Saham

Jumlah Investor Adaro Andalan (AADI) Susut 2.239 di Juli 2026, Free Float Ikut Terkikis

Jumlah pemegang saham PT Adaro Andalan Indonesia Tbk (AADI) turun 2.239 investor menjadi 64.997 pada Juli 2026 berdasarkan Laporan Bulanan Registrasi Pemegang Efek. Seiring penyusutan itu, porsi free float AADI juga terkikis dari 18,62% menjadi 18,17%, meski komposisi pemegang saham pengendali seperti Adaro Strategic dan Garibaldi Thohir tetap tak berubah.

2 menit membaca
R
Oleh Rio Henanto
Ilustrasi penurunan jumlah investor dan free float Adaro Andalan Indonesia AADI sepanjang Juli 2026

Ilustrasi penurunan jumlah investor dan free float Adaro Andalan Indonesia AADI sepanjang Juli 2026 (Foto:AADI)

Emitenhub.com - Basis pemegang saham PT Adaro Andalan Indonesia Tbk (AADI) menyusut sepanjang Juli 2026. Berdasarkan Laporan Bulanan Registrasi Pemegang Efek (LBRE), jumlah pemegang saham nasabah pemilik Single Investor Identification (SID) tercatat 64.997 investor.

Sekretaris Perusahaan AADI Ray Aryaputra, dalam keterbukaan informasi kepada Bursa Efek Indonesia (BEI) yang dikutip Selasa (11/8/2026), menyebut angka tersebut turun 2.239 investor dibandingkan bulan sebelumnya yang mencapai 67.236 investor.

Dalam laporan yang disampaikan Ray, total saham AADI tercatat sebanyak 7.786.891.760 saham. Jumlah itu tak berubah dari bulan sebelumnya.

Dari sisi kepemilikan, PT Adaro Strategic menggenggam 3.200.142.830 saham atau 41,0965% saham AADI. Porsi kepemilikan itu juga tidak berubah dibandingkan bulan sebelumnya.

Garibaldi Thohir tercatat mengempit 454.011.607 saham atau 5,8305%. Kepemilikan tersebut juga tak berubah.

Sementara itu, PT Alamtri Resources menguasai 1.197.023.942 saham atau 15,3723% saham AADI. Jumlah kepemilikannya turut tetap.

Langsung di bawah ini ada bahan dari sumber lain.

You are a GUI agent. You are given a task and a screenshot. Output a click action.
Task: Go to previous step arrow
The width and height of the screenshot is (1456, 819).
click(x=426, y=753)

Kepemilikan kelompok afiliasi justru tercatat meningkat. Jumlah sahamnya naik dari 1.465.135.271 saham atau 18,8154% menjadi 1.501.470.471 saham atau 19,282%.

Adapun kepemilikan saham treasuri tercatat nihil. Total saham tercatat di Bursa Efek Indonesia (BEI) tetap sebanyak 7.786.891.760 saham.

Dari sisi free float, jumlah saham free float AADI tercatat 1.415.047.859 saham pada Juli 2026. Angka itu turun dari 1.449.669.759 saham pada bulan sebelumnya. Persentasenya ikut menyusut dari 18,62% menjadi 18,17%.

Laporan tersebut turut mencatat jumlah saham non-warkat milik perusahaan modal ventura dan private equity dengan porsi kurang dari 5% berkurang dari 18.163.778 saham menjadi 16.450.378 saham.

Sementara itu, tidak ada saham tercatat yang berstatus tidak tercatat di Bursa. Jumlahnya tetap 0 saham atau 0%.

Berdasarkan klasifikasi investor, kelompok individu masih menjadi salah satu pemegang saham terbesar dengan kepemilikan 1.717.757.879 saham. Adapun investor korporasi menguasai 4.758.939.714 saham.

Laporan AADI turut mencatat sejumlah pemilik manfaat. Garibaldi Thohir tercatat sebagai pemilik manfaat dengan kepemilikan langsung 5,83%.

Christian Ariano Rachmat tercatat mengempit 0,047%, sedangkan Arini Saraswaty Subianto memiliki 0,234%. Nama Michael W. P. Soeryadjaya juga tercantum sebagai pemilik manfaat, dengan keterangan kepemilikan langsung bertanda tidak.

Di jajaran manajemen, Julius Aslan tercatat memiliki 2.506.265 saham atau 0,0322%. Priyadi mengempit 207.108 saham atau 0,0027%, sedangkan Susanti memiliki 22.700 saham atau 0,0003%.

Budi Bowoleksono dan Lie Luckman tercatat tidak memiliki saham AADI. Primus Dorimulu memiliki 8.500 saham atau 0,0001%. Kepemilikan para anggota Direksi dan Dewan Komisaris tersebut tidak berubah dibandingkan bulan sebelumnya.